DATA EXCERPTS:
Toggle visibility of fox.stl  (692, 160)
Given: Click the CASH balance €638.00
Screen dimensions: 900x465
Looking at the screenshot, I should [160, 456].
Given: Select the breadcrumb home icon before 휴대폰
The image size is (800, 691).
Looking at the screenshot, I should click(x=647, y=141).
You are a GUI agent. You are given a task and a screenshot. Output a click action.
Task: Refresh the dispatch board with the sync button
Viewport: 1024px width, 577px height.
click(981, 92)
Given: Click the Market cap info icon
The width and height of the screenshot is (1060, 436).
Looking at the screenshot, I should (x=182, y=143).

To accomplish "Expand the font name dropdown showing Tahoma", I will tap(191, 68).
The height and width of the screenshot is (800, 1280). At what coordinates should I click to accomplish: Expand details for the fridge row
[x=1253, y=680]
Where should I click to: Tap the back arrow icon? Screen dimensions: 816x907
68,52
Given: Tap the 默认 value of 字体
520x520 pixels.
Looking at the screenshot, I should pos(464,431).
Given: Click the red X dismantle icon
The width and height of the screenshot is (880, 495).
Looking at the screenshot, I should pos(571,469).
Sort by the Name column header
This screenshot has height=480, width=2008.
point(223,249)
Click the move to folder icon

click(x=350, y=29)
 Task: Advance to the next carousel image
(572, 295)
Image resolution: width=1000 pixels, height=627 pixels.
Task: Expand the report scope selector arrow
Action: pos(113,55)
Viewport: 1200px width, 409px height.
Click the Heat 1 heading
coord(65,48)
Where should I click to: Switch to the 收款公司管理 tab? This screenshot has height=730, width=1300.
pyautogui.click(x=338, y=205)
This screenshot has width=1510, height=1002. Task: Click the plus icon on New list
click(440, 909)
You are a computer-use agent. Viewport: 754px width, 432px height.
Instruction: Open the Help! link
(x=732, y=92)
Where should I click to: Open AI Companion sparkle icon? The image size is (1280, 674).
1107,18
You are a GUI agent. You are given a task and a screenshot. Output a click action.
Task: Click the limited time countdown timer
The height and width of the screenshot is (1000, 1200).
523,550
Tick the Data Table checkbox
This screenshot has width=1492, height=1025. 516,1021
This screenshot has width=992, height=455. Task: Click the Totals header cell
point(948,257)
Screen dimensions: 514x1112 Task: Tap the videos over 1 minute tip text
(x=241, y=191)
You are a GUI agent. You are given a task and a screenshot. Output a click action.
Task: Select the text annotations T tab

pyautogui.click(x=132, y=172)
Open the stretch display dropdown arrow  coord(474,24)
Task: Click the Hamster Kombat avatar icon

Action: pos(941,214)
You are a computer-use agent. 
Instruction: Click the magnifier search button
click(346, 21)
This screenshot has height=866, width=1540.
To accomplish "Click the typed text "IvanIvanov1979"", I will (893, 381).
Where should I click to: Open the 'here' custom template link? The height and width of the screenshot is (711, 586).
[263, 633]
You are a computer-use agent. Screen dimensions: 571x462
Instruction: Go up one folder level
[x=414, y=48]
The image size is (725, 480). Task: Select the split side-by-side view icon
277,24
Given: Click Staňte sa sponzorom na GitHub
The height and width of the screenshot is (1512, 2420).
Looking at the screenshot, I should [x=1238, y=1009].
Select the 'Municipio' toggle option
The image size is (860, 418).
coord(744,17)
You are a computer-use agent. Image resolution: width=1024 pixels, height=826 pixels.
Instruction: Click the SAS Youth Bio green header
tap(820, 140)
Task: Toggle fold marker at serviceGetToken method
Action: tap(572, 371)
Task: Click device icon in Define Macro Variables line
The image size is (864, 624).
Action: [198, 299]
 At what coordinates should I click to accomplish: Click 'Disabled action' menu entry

EXERCISE DESCRIPTION:
Give back all the records exactly as they stand.

SOLUTION TO THIS TASK:
Toggle visibility of fox.stl  (692, 160)
Given: Click the CASH balance €638.00
Screen dimensions: 900x465
Looking at the screenshot, I should [160, 456].
Given: Select the breadcrumb home icon before 휴대폰
The image size is (800, 691).
Looking at the screenshot, I should click(x=647, y=141).
You are a GUI agent. You are given a task and a screenshot. Output a click action.
Task: Refresh the dispatch board with the sync button
Viewport: 1024px width, 577px height.
click(981, 92)
Given: Click the Market cap info icon
The width and height of the screenshot is (1060, 436).
Looking at the screenshot, I should (x=182, y=143).

To accomplish "Expand the font name dropdown showing Tahoma", I will tap(191, 68).
The height and width of the screenshot is (800, 1280). At what coordinates should I click to accomplish: Expand details for the fridge row
[x=1253, y=680]
Where should I click to: Tap the back arrow icon? Screen dimensions: 816x907
68,52
Given: Tap the 默认 value of 字体
520x520 pixels.
Looking at the screenshot, I should pos(464,431).
Given: Click the red X dismantle icon
The width and height of the screenshot is (880, 495).
Looking at the screenshot, I should pos(571,469).
Sort by the Name column header
This screenshot has height=480, width=2008.
point(223,249)
Click the move to folder icon

click(x=350, y=29)
 Task: Advance to the next carousel image
(572, 295)
Image resolution: width=1000 pixels, height=627 pixels.
Task: Expand the report scope selector arrow
Action: pos(113,55)
Viewport: 1200px width, 409px height.
Click the Heat 1 heading
coord(65,48)
Where should I click to: Switch to the 收款公司管理 tab? This screenshot has height=730, width=1300.
pyautogui.click(x=338, y=205)
This screenshot has width=1510, height=1002. Task: Click the plus icon on New list
click(440, 909)
You are a computer-use agent. Viewport: 754px width, 432px height.
Instruction: Open the Help! link
(x=732, y=92)
Where should I click to: Open AI Companion sparkle icon? The image size is (1280, 674).
1107,18
You are a GUI agent. You are given a task and a screenshot. Output a click action.
Task: Click the limited time countdown timer
The height and width of the screenshot is (1000, 1200).
523,550
Tick the Data Table checkbox
This screenshot has width=1492, height=1025. 516,1021
This screenshot has width=992, height=455. Task: Click the Totals header cell
point(948,257)
Screen dimensions: 514x1112 Task: Tap the videos over 1 minute tip text
(x=241, y=191)
You are a GUI agent. You are given a task and a screenshot. Output a click action.
Task: Select the text annotations T tab

pyautogui.click(x=132, y=172)
Open the stretch display dropdown arrow  coord(474,24)
Task: Click the Hamster Kombat avatar icon

Action: pos(941,214)
You are a computer-use agent. 
Instruction: Click the magnifier search button
click(346, 21)
This screenshot has height=866, width=1540.
To accomplish "Click the typed text "IvanIvanov1979"", I will (893, 381).
Where should I click to: Open the 'here' custom template link? The height and width of the screenshot is (711, 586).
[263, 633]
You are a computer-use agent. Screen dimensions: 571x462
Instruction: Go up one folder level
[x=414, y=48]
The image size is (725, 480). Task: Select the split side-by-side view icon
277,24
Given: Click Staňte sa sponzorom na GitHub
The height and width of the screenshot is (1512, 2420).
Looking at the screenshot, I should [x=1238, y=1009].
Select the 'Municipio' toggle option
The image size is (860, 418).
coord(744,17)
You are a computer-use agent. Image resolution: width=1024 pixels, height=826 pixels.
Instruction: Click the SAS Youth Bio green header
tap(820, 140)
Task: Toggle fold marker at serviceGetToken method
Action: tap(572, 371)
Task: Click device icon in Define Macro Variables line
The image size is (864, 624).
Action: [198, 299]
 At what coordinates should I click to accomplish: Click 'Disabled action' menu entry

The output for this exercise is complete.